After visits to Washington and the UN, Foster and his entourage find themselves way out of their depth, and even the mighty Malcolm Tucker struggles to keep his head above water on the international stage.

WHAT’S IT LIKE?

This is – in a sense – a feature length version of Armando Iannucci’s razor sharp BBC4 political satire The Thick of It. Most of the cast join him on his journey from small-to-big screen – although some of them inhabit different roles here.

But the favourites – including Peter Capaldi’s irascible spin doctor Malcolm, his rabid pitbull of an assistant Jamie (Paul Higgins) and the hapless ministerial adviser Oliver (Chris Addison) – are back, in all their expletive-deleted glory, alongside a new minister (Tom Hollander), an irritating constituent (Steve Coogan), a pacifist (but pragmatist) American General Miller (James Gandolfini) and a kindergarten of State Department aides, among others.
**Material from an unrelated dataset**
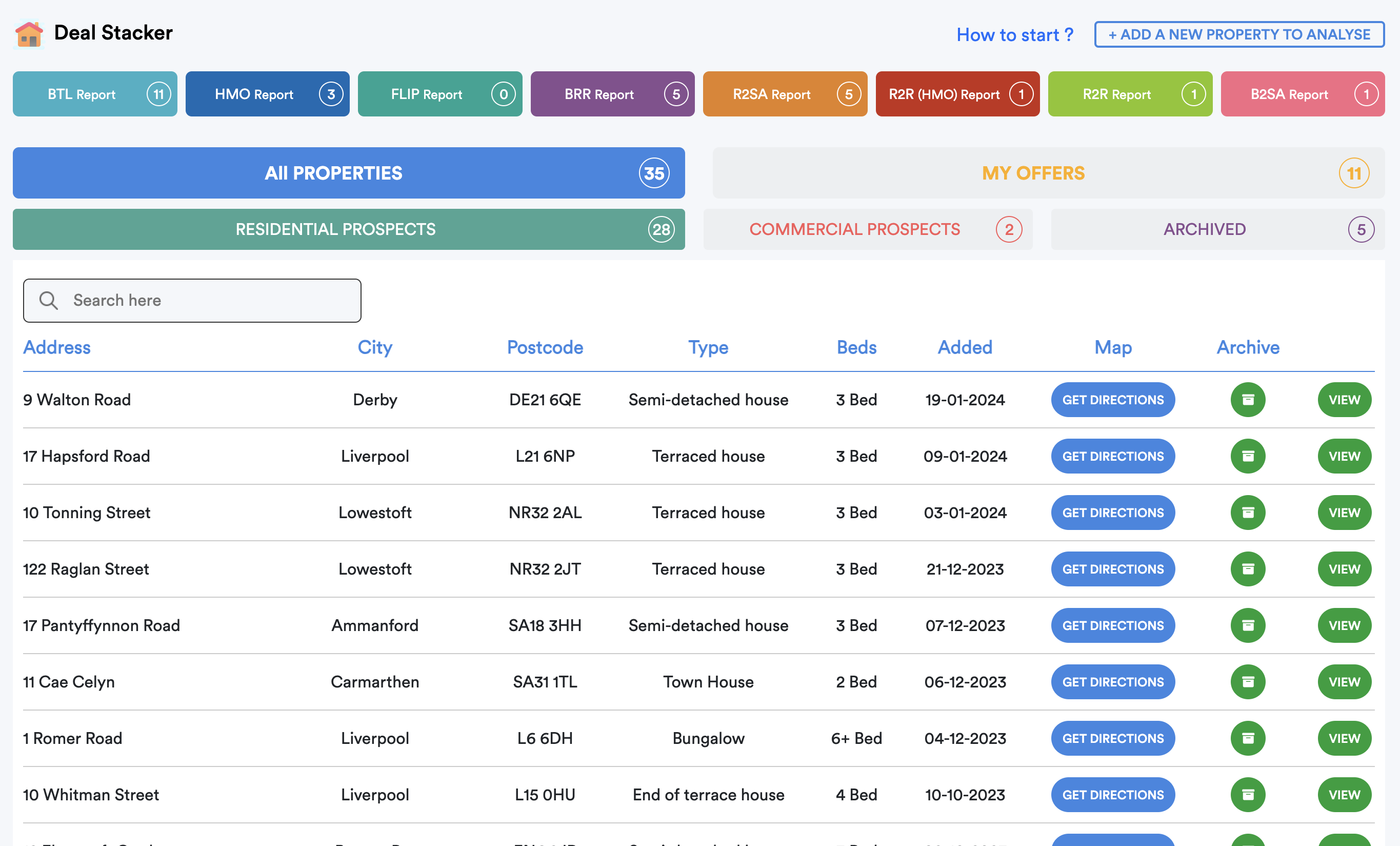Get directions to 10 Whitman Street
Viewport: 1400px width, 846px height.
tap(1112, 794)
It’s a film about BIG politics – as dossiers are massaged to fit the wishes of the leaders – and LITTLE politics as the politicians and their spin doctors argue among themselves and swear at each other until the air is blue. Don’t take your granny, as “f” and “c” words are flung around like ballot papers at an election. But if you can handle it – and you can keep up – the relentless pounding of swear-words punctuates the razor-sharp dialogue like mellifluous grammatical poetry and part of the fun is in guessing what on earth they might say next.

The performances are every bit as on-the-button as the satire, as Iannucci speculates about the run-up to the Iraq-war – although he just refers to it as being “in the Middle East.”
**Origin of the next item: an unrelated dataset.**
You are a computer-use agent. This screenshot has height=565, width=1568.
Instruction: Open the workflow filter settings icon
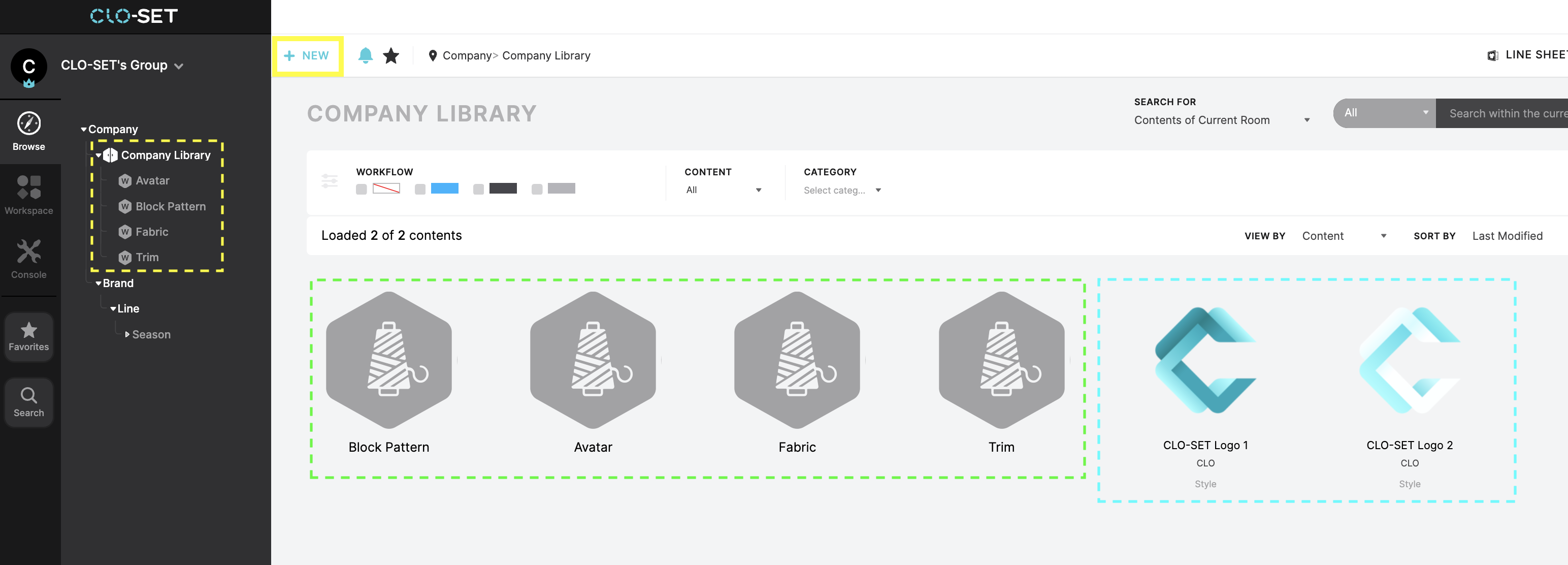coord(330,181)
The comedy – and the passage of time – serve to distance the film from the truth in this sense. Iannucci isn’t trying to tell us what happened – it’s more like he’s trying to tell us what he’d like to think probably happened. In that sense, it’s a bit like the Oscar-winning The Queen – you want to believe that’s what happened – and looking back on history, you can imagine that it really might have been like this.

But with so many of his guesses seeming to be prophetic – with Jacqui Smith’s husband’s viewing habits proving that fact is odder than fiction – it gets so close to the bone that at times, it feels more like documentary than satire – an uncomfortably hilarious Louis Theroux kind of documentary.

And while journalists love it, politicians and spin doctors have condemned its incredulity and lack of originality. I wonder how interested everyone else really is in the minutiae of what might have happened all those years ago.

For most viewers, it will probably work more on the level of a Fawlty Towers kind of sitcom than as political invective.

There will be few films this year with us much wicked humour and as many belly laughs, but at times, it feels a little parochial, following these powerless lowlings – maybe a few “West Wing” glimpses of the big players would have made it feel a bit more deserving of its big screen status – sending the cast to America doesn’t make it any more theatrical than the Office’s feature length Christmas special. And on the rare occasions that the film strays from the meat at its heart – to Northampton, for example – it feels more like a tacky Brit-com than the world-changing, incisive commentary it almost certainly aspires to be.

And perhaps because of his own frustration at Tony Blair’s support for George Bush, Iannucci fails to explain why his Britain is launching itself whole-heartedly into this war, when even the omniscient Malcolm Tucker knows the evidence all stacks up against it.

So, dramatically, the plot doesn’t really convince, supporting Alistair Campbell’s assertion that the politics simply wouldn’t unfold like this. But his insistence that the political wrangling was miles from the mark feels somewhat hollow. Once a spin doctor, always a spin doctor?